John Denker jsd at av8n.com
Fri Feb 12 04:04:48 EST 2021


On 2/11/21 9:05 AM, Henry Baker wrote:
> There has been some public hand-wringing in the media
> over China's push for quantum computation to break
> current encryption methods.
> 
> I've heard of people working on the following scheme:
> 
> 1. One-time pads can't be broken by quantum computation,
> but require incredibly long keys which are hard to manage.
> 
> 2. Quantum key distribution supposedly enables guaranteed
> private distribution of OTP keys.
> 
> 3. Quantum effects enable the *generation* of true random
> numbers for OTP encryption.
> 
> Is this the post-quantum future?

As for item 1: This is well known to be true. It is not news.

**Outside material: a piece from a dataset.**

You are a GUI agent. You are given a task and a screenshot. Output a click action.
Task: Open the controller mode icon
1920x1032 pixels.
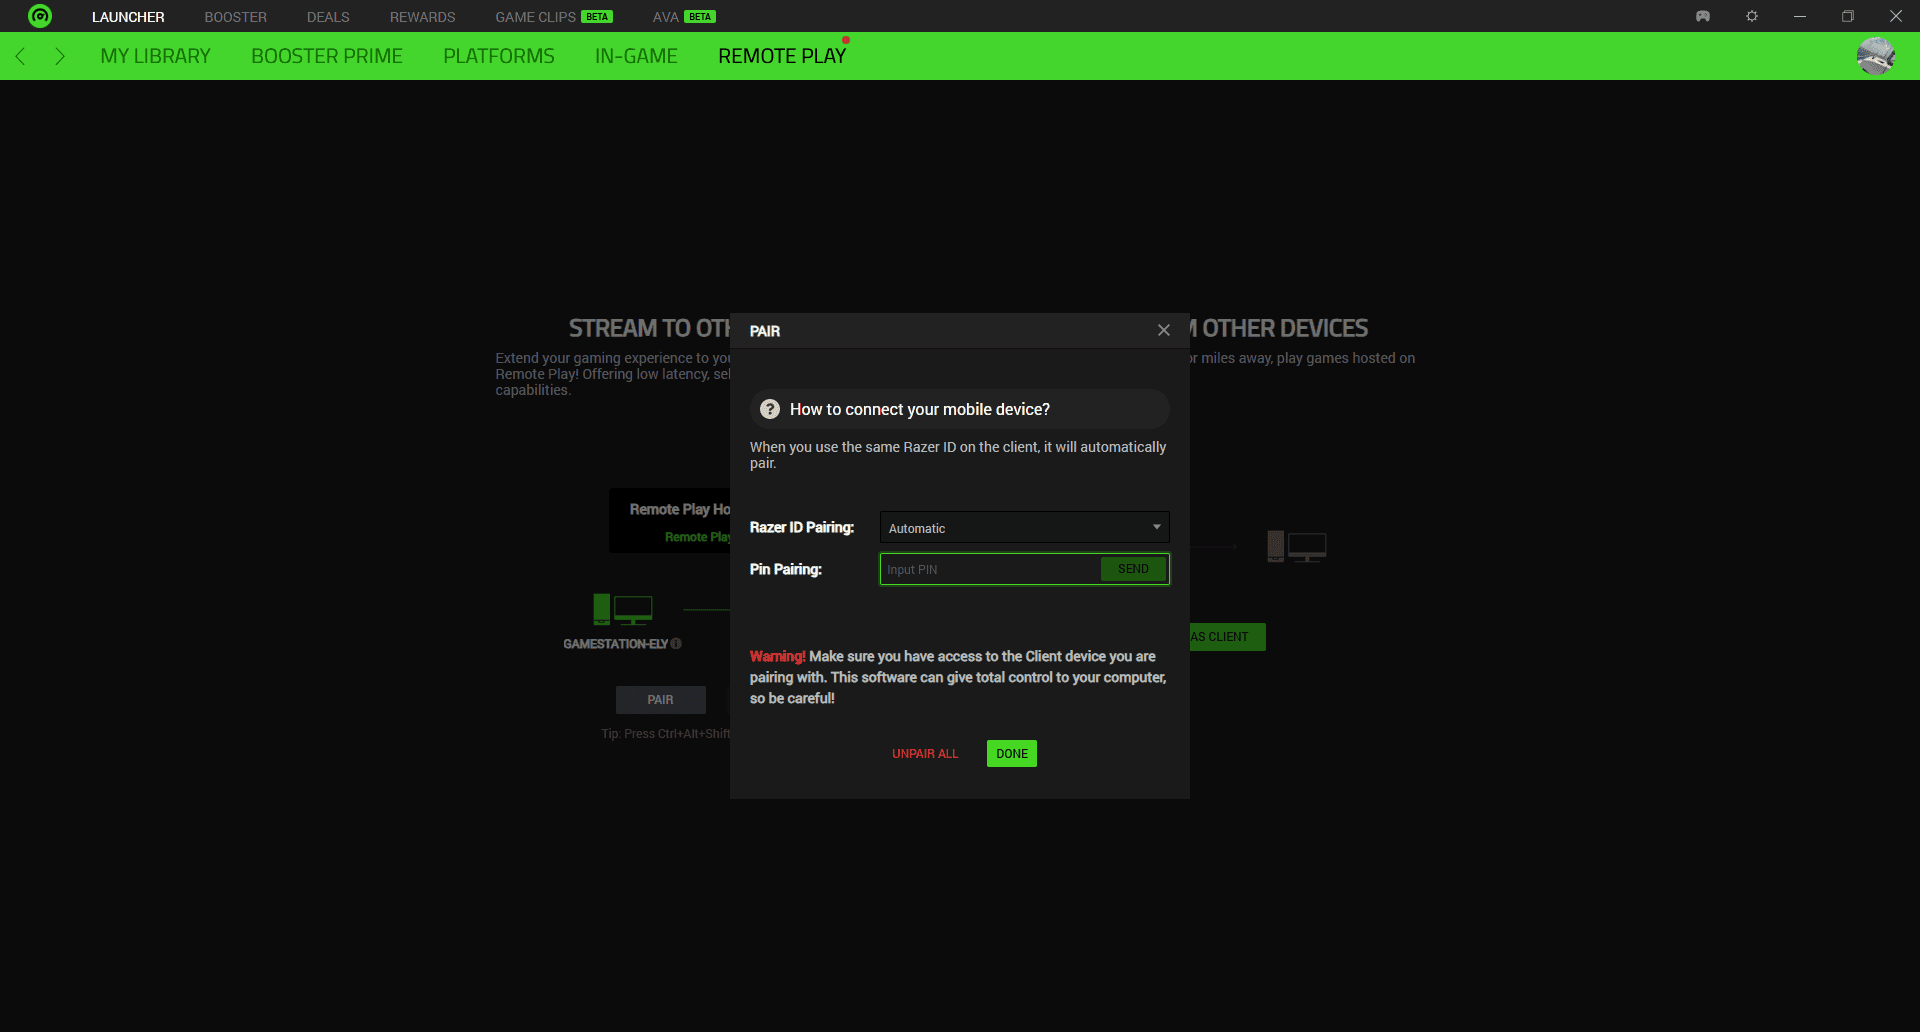[1703, 16]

As for item 3: This is clearly false.
 For present purposes, quantum noise is serpentoleum. It is in
 no ways better than plain old thermal noise. The underlying
 physics does not distinguish between the two in any relevant
 way.

As for item 2: The word "supposedly" distracts from what I take
 to be the intended meaning, so let's factor that out and focus
 on whether quantum computing is necessary and/or sufficient to
 permit distribution of OTP material. The answers appear to be
 "no" and "no":
 — Not necessary because you can set up a private channel using
  SIDH or something like that.
    https://en.wikipedia.org/wiki/Supersingular_isogeny_key_exchange
 — Not sufficient because the problem you're trying to solve is
  complicated. After you have secured the raw channel, there remain
  authentication issues that the QM doesn't help you with.

As for all the hand-wringing, I am reminded of this:
     "We can factor the number 15 with quantum computers. We can also
      factor the number 15 with a dog trained to bark three times."
                 --- Robert Harley, 5/12/2001, Sci.crypt.